Exercise aim
Give an exact copy of the line that has "[Kapesní láhev SILVER" and of every line below it, through the last, with nothing else.

Saved data entries:
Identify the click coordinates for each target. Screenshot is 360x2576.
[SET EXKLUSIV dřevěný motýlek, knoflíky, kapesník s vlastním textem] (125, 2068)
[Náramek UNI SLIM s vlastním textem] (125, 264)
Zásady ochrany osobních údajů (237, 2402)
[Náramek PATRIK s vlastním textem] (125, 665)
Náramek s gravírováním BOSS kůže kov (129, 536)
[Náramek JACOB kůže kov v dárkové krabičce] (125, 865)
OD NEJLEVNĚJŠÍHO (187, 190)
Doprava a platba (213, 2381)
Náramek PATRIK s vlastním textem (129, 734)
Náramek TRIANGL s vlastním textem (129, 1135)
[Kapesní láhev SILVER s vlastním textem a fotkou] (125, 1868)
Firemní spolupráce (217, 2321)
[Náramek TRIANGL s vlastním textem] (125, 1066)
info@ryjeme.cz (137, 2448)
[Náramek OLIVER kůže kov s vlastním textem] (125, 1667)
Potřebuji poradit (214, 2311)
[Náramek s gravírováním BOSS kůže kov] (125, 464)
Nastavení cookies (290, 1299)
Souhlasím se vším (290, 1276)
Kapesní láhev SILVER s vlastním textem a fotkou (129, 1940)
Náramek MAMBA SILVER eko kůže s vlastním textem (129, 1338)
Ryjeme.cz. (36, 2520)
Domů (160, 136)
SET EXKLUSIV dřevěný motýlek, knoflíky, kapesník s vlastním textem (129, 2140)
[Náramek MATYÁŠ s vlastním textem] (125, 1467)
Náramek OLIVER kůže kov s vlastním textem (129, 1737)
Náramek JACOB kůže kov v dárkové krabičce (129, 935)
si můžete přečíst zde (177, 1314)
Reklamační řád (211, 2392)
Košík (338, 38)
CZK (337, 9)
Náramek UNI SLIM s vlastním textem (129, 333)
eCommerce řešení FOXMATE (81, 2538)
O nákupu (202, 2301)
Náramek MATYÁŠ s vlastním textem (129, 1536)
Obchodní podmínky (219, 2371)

Solution to this task
[Kapesní láhev SILVER s vlastním textem a fotkou] (125, 1868)
Firemní spolupráce (217, 2321)
[Náramek TRIANGL s vlastním textem] (125, 1066)
info@ryjeme.cz (137, 2448)
[Náramek OLIVER kůže kov s vlastním textem] (125, 1667)
Potřebuji poradit (214, 2311)
[Náramek s gravírováním BOSS kůže kov] (125, 464)
Nastavení cookies (290, 1299)
Souhlasím se vším (290, 1276)
Kapesní láhev SILVER s vlastním textem a fotkou (129, 1940)
Náramek MAMBA SILVER eko kůže s vlastním textem (129, 1338)
Ryjeme.cz. (36, 2520)
Domů (160, 136)
SET EXKLUSIV dřevěný motýlek, knoflíky, kapesník s vlastním textem (129, 2140)
[Náramek MATYÁŠ s vlastním textem] (125, 1467)
Náramek OLIVER kůže kov s vlastním textem (129, 1737)
Náramek JACOB kůže kov v dárkové krabičce (129, 935)
si můžete přečíst zde (177, 1314)
Reklamační řád (211, 2392)
Košík (338, 38)
CZK (337, 9)
Náramek UNI SLIM s vlastním textem (129, 333)
eCommerce řešení FOXMATE (81, 2538)
O nákupu (202, 2301)
Náramek MATYÁŠ s vlastním textem (129, 1536)
Obchodní podmínky (219, 2371)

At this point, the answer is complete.